In this #meetoo era, not every case is the same. The issue surrounding Lydia Loveless is not a he said, she said situation. From the statements of both Lydia and the Bloodshot owners, we can pretty much guarantee the sexual harassment and inappropriate behavior occurred. But how much do we want to hold Bloodshot Records to account for the actions of one non employee? If the harassment had been revealed years ago, it probably would have been no more than a footnote, right or wrong. How far should this by proxy blame go? This all came out because of the revelations about Ryan Adams. For years Jason Isbell has been a close friend of Ryan, and many forget that it was a scheduling conflict that kicked Ryan out of the producers seat for Jason Isbell’s breakout record Southeastern, and put Dave Cobb in that position instead. This is how even the slightest stitches in time can go to shape history. Does Jason Isbell owe us a statement due to his friendship with Ryan Adams? Would we all-of-a sudden regard Southeastern different if Ryan Adams had been the producer? Or is this patently unfair to Jason Isbell?

It is a good thing that Lydia Loveless came out to tell her story, to protect women in the future, to shine a light on just how deep this harassment can go, and to remind independent music that it’s not insulated from these cases.

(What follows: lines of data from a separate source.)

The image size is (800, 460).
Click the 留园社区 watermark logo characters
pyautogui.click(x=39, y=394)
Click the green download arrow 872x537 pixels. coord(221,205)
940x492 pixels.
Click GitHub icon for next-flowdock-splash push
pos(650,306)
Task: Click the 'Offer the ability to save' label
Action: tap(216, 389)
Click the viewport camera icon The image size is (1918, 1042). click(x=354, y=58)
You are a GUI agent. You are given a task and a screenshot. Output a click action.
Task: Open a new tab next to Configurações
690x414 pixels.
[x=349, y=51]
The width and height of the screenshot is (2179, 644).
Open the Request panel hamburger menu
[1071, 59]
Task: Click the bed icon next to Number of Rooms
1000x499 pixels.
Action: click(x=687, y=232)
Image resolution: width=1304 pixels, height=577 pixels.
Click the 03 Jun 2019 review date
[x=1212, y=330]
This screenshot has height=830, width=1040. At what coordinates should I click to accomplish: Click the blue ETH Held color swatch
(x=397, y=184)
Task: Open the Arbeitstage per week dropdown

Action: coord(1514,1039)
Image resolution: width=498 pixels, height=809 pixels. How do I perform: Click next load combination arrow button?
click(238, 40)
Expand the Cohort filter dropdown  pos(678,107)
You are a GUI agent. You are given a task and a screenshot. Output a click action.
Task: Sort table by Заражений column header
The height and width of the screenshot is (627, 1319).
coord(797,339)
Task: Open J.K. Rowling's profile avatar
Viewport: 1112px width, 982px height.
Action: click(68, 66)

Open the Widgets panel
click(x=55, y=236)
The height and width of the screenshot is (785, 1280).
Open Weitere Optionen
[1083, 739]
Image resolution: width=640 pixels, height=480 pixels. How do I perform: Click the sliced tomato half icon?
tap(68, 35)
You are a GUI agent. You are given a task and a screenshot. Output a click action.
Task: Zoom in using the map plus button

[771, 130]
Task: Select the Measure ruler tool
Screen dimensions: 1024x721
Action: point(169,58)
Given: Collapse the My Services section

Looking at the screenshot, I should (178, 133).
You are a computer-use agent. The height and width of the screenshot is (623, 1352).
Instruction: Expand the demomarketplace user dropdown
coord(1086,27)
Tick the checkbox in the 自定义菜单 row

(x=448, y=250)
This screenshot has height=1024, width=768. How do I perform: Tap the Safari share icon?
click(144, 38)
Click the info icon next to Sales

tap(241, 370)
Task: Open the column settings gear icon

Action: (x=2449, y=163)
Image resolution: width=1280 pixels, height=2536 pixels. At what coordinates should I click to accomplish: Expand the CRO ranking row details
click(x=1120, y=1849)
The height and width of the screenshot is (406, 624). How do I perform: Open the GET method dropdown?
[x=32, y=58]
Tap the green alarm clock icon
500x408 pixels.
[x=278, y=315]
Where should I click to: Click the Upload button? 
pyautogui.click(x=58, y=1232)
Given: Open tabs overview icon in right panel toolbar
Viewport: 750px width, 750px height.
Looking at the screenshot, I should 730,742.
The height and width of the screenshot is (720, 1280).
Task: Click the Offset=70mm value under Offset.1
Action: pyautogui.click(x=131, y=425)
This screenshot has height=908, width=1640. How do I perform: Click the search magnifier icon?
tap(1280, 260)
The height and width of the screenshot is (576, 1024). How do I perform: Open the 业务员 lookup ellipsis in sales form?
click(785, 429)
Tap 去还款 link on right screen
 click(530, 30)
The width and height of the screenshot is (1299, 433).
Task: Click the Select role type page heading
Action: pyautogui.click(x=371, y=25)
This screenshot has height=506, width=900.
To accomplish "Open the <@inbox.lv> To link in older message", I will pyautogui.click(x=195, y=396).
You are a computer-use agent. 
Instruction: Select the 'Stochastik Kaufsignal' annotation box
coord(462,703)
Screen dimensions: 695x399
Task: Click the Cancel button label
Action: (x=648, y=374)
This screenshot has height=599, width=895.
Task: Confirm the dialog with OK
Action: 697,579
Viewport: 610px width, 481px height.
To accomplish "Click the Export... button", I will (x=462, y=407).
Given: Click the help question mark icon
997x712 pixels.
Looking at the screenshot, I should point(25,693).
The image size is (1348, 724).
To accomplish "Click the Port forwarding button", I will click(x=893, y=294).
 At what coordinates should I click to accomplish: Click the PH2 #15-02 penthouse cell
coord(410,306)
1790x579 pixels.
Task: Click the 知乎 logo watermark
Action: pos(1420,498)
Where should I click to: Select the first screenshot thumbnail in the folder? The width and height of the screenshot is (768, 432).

But it would be a shame if this situation was the eventual demise of such an important independent country music institution as Bloodshot Records, especially for the important legacy they’ve sown over 25 years, and very specifically for their current artists, including ones with records in the pipeline, who have no culpability in the matter whatsoever. When the Vandoliers released their new album Forever last Friday, Bloodshot didn’t do anything to help promote it, probably either because they’re too busy re-assessing things at the company, or they didn’t want to get pounded on social media by posting anything that would give detractors a forum to chime in.

Bloodshot artists including Lydia Loveless, Sarah Shook, the Vandoliers, Jason Hawk Harris, and others deserve to not have their career arcs impacted, or their legacies sullied by the reprehensible actions of a life partner of one of the co-owners of a record label. Instead, hopefully lessons can be learned by all independent labels, and we can get back to the business of helping to save country music by taking the power over the music out of the hands of corporate overlords and corrupt individuals, and putting it back into the hands of artists like Bloodshot Records has done for 25 years, despite one huge, but (hopefully) isolated, lapse in moral judgement.